1. **Delta encoding**: For a sequence [100, 102, 105, 110], we store [100, 2, 3, 5]
2. **Zigzag encoding**: Negative deltas are encoded to positive integers for efficient varint encoding
3. **Variable-length encoding**: Small numbers use fewer bytes (e.g., 127 uses 1 byte, 128 uses 2 bytes)
4. **LZ4 compression**: The final encoded bytes are compressed with LZ4 for additional space savings

The compressed format includes a small header (15-23 bytes) containing:

- Magic bytes ("CYDEC")
- Version number
- Codec type
- Data type identifier
- Original array length
- Scale factor (for floating-point types)

## Performance notes

- Compression speed: ~500-1000 MB/s on modern hardware
- Decompression speed: ~1000-2000 MB/s
- Memory usage: Approximately 2x the input size during compression
- Best compression ratios on sorted or time-series data

The library prioritizes speed over maximum compression. If you need better compression ratios and can accept slower speeds, consider using zstd or similar algorithms.

## Development status

This library is functional but still evolving. The API may change in future versions. Currently tested on:

- Linux x86_64
- macOS ARM64 and x86_64

Contributions, bug reports, and feature requests are welcome.

## License

Dual licensed under MIT OR Apache-2.0. Choose whichever license works best for your project.

• _Data_:
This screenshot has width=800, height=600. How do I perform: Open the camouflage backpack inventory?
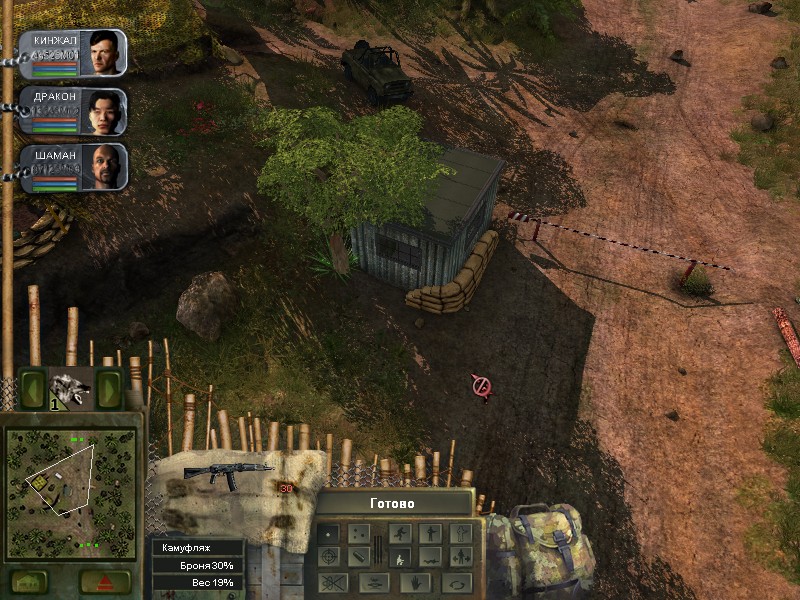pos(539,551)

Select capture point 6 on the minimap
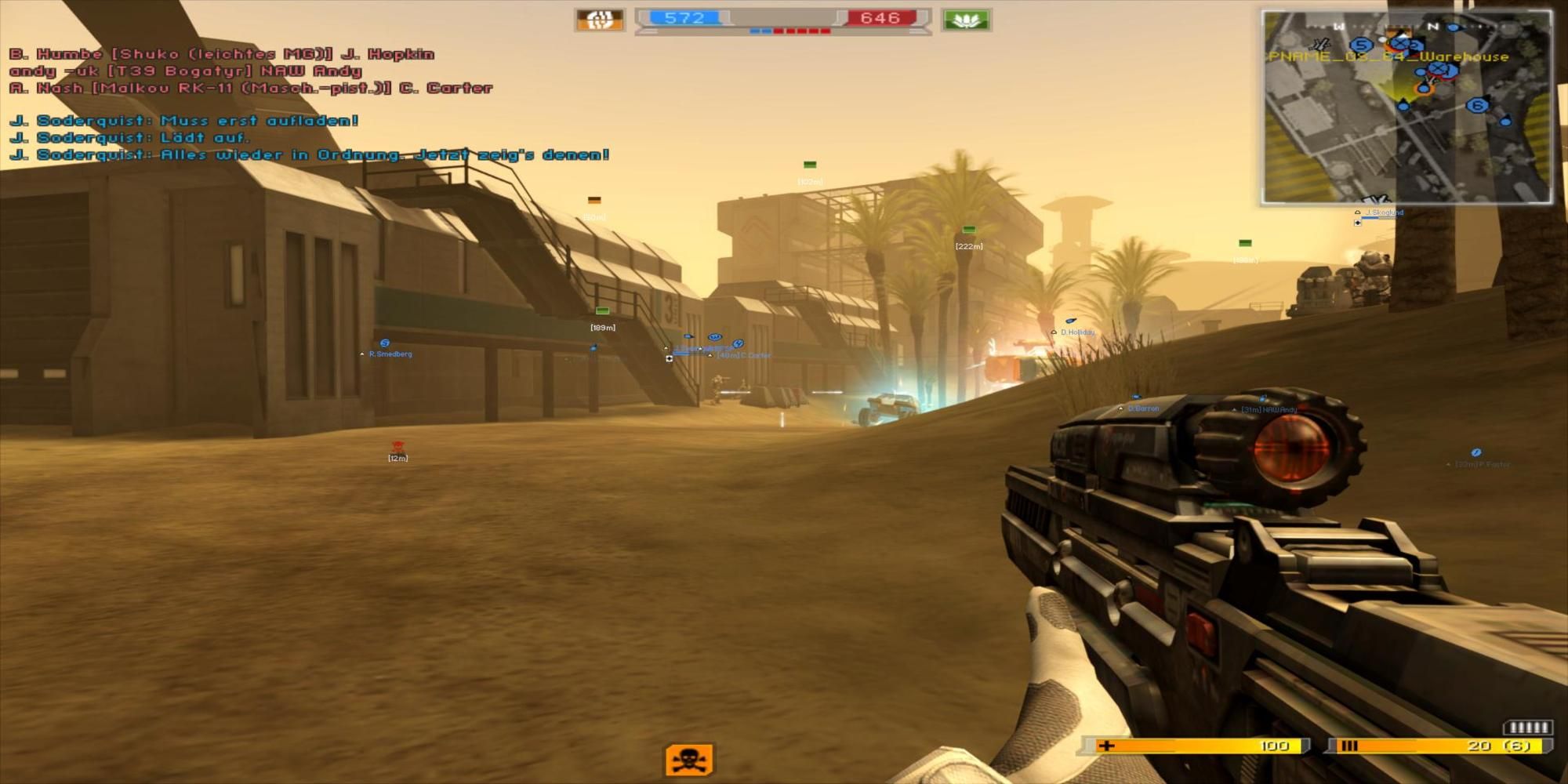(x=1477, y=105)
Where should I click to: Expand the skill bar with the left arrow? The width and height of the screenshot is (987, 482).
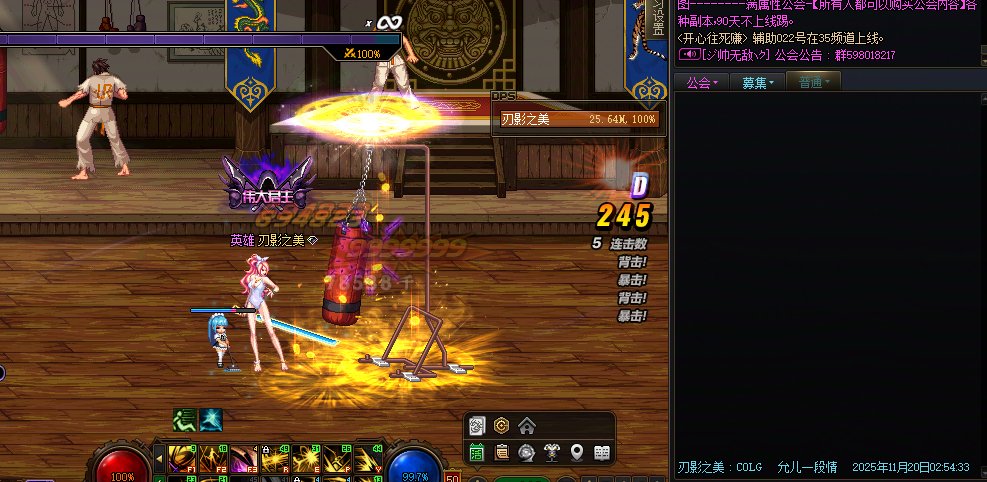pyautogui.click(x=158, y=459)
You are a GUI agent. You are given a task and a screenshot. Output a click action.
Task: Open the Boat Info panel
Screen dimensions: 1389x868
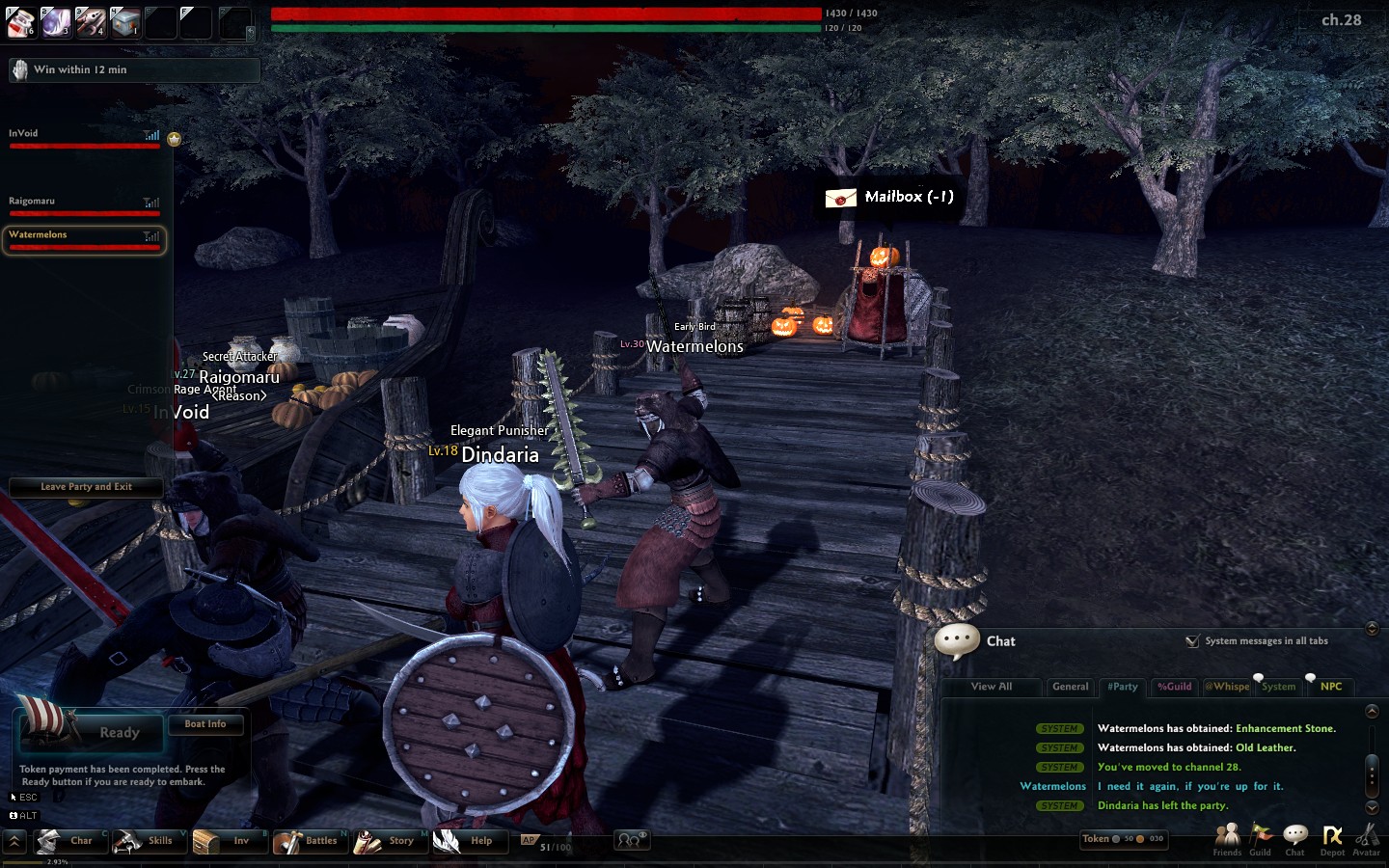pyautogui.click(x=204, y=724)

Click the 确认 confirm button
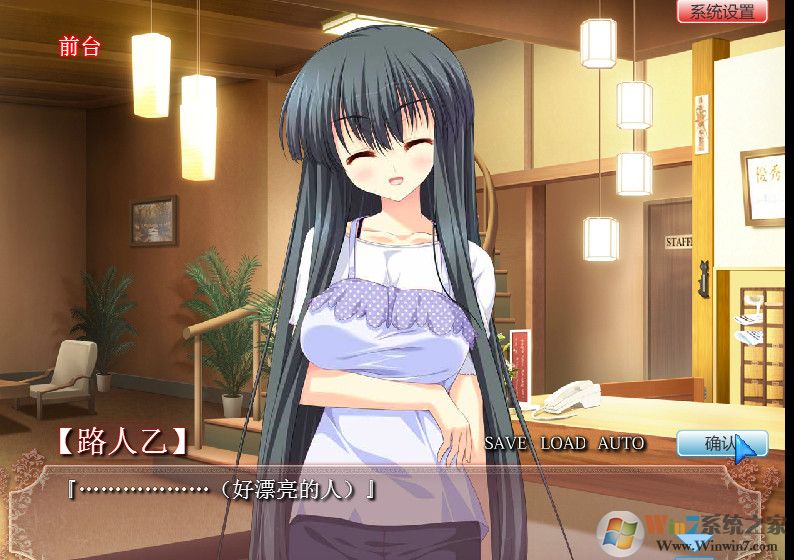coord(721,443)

• _Direction A_:
Shorten the paragraph in the compression library text that begins "The library prioritizes speed" into a single sentence that keeps its main facts.
• _Direction B_:
Pick up the compression library text after its last sentence and continue it.

• _Reply A_:
The library favors speed over maximum compression, so zstd or a similar algorithm is an option for better ratios at slower speeds.

• _Reply B_:
## Acknowledgments

Built on top of excellent Rust crates:

- `integer-encoding` for variable-length integers
- `lz4_flex` for LZ4 compression
- `rayon` for parallel processing
- `anyhow` for error handling

The compression techniques used here are industry-standard approaches, not novel inventions. This library simply packages them in a convenient, Rust-native way for numeric data compression.

## Release Process

This project uses automated releases via [release-plz](https://release-plz.ieni.dev/).

### How it works

1. **Conventional Commits**: All commits must follow the [Conventional Commits](https://www.conventionalcommits.org/) format:
   - `feat:` - New features (triggers minor version bump)
   - `fix:` - Bug fixes (triggers patch version bump)
   - `docs:` - Documentation changes
   - `style:` - Code style changes
   - `refactor:` - Code refactoring
   - `perf:` - Performance improvements
   - `test:` - Test additions or updates
   - `build:` - Build system changes
   - `ci:` - CI/CD changes
   - `chore:` - Maintenance tasks

2. **Automatic Release PRs**: When changes are pushed to `main`, release-plz automatically:
   - Analyzes conventional commits since last release
   - Determines appropriate version bump (major/minor/patch)
   - Creates or updates a Release PR with:
     - Updated version in `Cargo.toml`
     - Generated CHANGELOG.md entries
     - All changes since last release

3. **Publishing**: When the Release PR is merged:
   - Creates a GitHub Release with tag (e.g., `v0.1.1`)
   - Publishes to crates.io automatically
   - Updates documentation

### Making a release

1. Write code and commit using conventional commit format
2. Push to `main` branch
3. Wait for release-plz to create/update the Release PR
4. Review the Release PR (check version bump and changelog)
5. Merge the Release PR
6. Automated workflow publishes to crates.io and GitHub Releases

### Git hooks

This project uses `cargo-husky` for Git hooks:

- **pre-commit**: Automatically formats code with `cargo fmt` and runs `cargo clippy`
- **commit-msg**: Validates conventional commit format

Install hooks by running any `cargo` command (they're installed automatically via `cargo-husky`).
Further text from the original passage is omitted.